* **Exercise objective**
Every line of the data must appear again in the answer, exactly as written.

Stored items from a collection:
■ ■ ■ ■ ■

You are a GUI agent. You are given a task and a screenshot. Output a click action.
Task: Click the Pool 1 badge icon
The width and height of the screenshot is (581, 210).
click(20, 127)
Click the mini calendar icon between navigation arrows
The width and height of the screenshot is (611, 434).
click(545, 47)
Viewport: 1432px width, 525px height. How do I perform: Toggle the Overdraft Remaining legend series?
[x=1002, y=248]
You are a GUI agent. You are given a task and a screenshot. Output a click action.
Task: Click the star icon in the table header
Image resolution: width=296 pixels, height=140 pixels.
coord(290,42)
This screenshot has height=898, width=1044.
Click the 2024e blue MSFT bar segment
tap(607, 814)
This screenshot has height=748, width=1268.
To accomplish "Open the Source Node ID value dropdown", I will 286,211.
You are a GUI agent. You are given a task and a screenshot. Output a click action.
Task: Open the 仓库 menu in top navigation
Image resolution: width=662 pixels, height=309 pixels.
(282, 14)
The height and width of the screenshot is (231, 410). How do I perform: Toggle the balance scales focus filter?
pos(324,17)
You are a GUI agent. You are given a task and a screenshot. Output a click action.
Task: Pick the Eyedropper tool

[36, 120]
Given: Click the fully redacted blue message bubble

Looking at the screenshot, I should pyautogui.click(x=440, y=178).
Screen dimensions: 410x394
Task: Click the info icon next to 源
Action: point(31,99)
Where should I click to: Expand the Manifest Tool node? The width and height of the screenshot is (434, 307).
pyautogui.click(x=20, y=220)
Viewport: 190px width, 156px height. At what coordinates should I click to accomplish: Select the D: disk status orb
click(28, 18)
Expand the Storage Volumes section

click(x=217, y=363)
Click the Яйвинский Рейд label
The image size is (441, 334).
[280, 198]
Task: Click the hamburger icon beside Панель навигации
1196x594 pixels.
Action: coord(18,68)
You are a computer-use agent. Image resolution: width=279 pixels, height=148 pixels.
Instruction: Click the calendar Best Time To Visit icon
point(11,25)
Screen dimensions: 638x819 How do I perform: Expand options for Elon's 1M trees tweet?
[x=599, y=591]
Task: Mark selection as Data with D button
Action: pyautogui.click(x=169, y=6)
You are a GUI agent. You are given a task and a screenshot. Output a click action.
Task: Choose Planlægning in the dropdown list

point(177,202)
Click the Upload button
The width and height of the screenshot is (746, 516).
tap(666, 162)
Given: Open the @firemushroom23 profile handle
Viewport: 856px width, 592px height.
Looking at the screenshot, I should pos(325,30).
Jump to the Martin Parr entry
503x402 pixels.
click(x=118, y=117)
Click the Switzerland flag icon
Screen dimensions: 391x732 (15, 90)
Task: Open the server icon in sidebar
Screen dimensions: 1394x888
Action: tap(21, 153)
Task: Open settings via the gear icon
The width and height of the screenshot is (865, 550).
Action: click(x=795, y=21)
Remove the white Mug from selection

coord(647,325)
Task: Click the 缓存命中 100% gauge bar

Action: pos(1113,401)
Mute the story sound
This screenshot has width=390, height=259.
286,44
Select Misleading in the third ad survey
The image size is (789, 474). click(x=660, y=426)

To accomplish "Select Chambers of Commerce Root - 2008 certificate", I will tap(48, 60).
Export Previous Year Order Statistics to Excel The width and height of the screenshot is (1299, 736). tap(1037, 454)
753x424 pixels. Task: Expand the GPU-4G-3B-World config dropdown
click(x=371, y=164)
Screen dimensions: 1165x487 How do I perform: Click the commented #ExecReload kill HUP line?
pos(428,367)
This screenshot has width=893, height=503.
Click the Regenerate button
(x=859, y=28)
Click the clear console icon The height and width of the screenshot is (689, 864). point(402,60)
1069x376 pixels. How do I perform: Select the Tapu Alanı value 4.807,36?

■ ■ ■ ■ ■

* **Solution to the problem**
You are a GUI agent. You are given a task and a screenshot. Output a click action.
Task: Click the Pool 1 badge icon
The width and height of the screenshot is (581, 210).
click(20, 127)
Click the mini calendar icon between navigation arrows
The width and height of the screenshot is (611, 434).
click(545, 47)
Viewport: 1432px width, 525px height. How do I perform: Toggle the Overdraft Remaining legend series?
[x=1002, y=248]
You are a GUI agent. You are given a task and a screenshot. Output a click action.
Task: Click the star icon in the table header
Image resolution: width=296 pixels, height=140 pixels.
coord(290,42)
This screenshot has height=898, width=1044.
Click the 2024e blue MSFT bar segment
tap(607, 814)
This screenshot has height=748, width=1268.
To accomplish "Open the Source Node ID value dropdown", I will 286,211.
You are a GUI agent. You are given a task and a screenshot. Output a click action.
Task: Open the 仓库 menu in top navigation
Image resolution: width=662 pixels, height=309 pixels.
(282, 14)
The height and width of the screenshot is (231, 410). How do I perform: Toggle the balance scales focus filter?
pos(324,17)
You are a GUI agent. You are given a task and a screenshot. Output a click action.
Task: Pick the Eyedropper tool

[36, 120]
Given: Click the fully redacted blue message bubble

Looking at the screenshot, I should pyautogui.click(x=440, y=178).
Screen dimensions: 410x394
Task: Click the info icon next to 源
Action: point(31,99)
Where should I click to: Expand the Manifest Tool node? The width and height of the screenshot is (434, 307).
pyautogui.click(x=20, y=220)
Viewport: 190px width, 156px height. At what coordinates should I click to accomplish: Select the D: disk status orb
click(28, 18)
Expand the Storage Volumes section

click(x=217, y=363)
Click the Яйвинский Рейд label
The image size is (441, 334).
[280, 198]
Task: Click the hamburger icon beside Панель навигации
1196x594 pixels.
Action: coord(18,68)
You are a computer-use agent. Image resolution: width=279 pixels, height=148 pixels.
Instruction: Click the calendar Best Time To Visit icon
point(11,25)
Screen dimensions: 638x819 How do I perform: Expand options for Elon's 1M trees tweet?
[x=599, y=591]
Task: Mark selection as Data with D button
Action: pyautogui.click(x=169, y=6)
You are a GUI agent. You are given a task and a screenshot. Output a click action.
Task: Choose Planlægning in the dropdown list

point(177,202)
Click the Upload button
The width and height of the screenshot is (746, 516).
tap(666, 162)
Given: Open the @firemushroom23 profile handle
Viewport: 856px width, 592px height.
Looking at the screenshot, I should pos(325,30).
Jump to the Martin Parr entry
503x402 pixels.
click(x=118, y=117)
Click the Switzerland flag icon
Screen dimensions: 391x732 (15, 90)
Task: Open the server icon in sidebar
Screen dimensions: 1394x888
Action: tap(21, 153)
Task: Open settings via the gear icon
The width and height of the screenshot is (865, 550).
Action: click(x=795, y=21)
Remove the white Mug from selection

coord(647,325)
Task: Click the 缓存命中 100% gauge bar

Action: pos(1113,401)
Mute the story sound
This screenshot has width=390, height=259.
286,44
Select Misleading in the third ad survey
The image size is (789, 474). click(x=660, y=426)

To accomplish "Select Chambers of Commerce Root - 2008 certificate", I will tap(48, 60).
Export Previous Year Order Statistics to Excel The width and height of the screenshot is (1299, 736). tap(1037, 454)
753x424 pixels. Task: Expand the GPU-4G-3B-World config dropdown
click(x=371, y=164)
Screen dimensions: 1165x487 How do I perform: Click the commented #ExecReload kill HUP line?
pos(428,367)
This screenshot has width=893, height=503.
Click the Regenerate button
(x=859, y=28)
Click the clear console icon The height and width of the screenshot is (689, 864). point(402,60)
1069x376 pixels. How do I perform: Select the Tapu Alanı value 4.807,36?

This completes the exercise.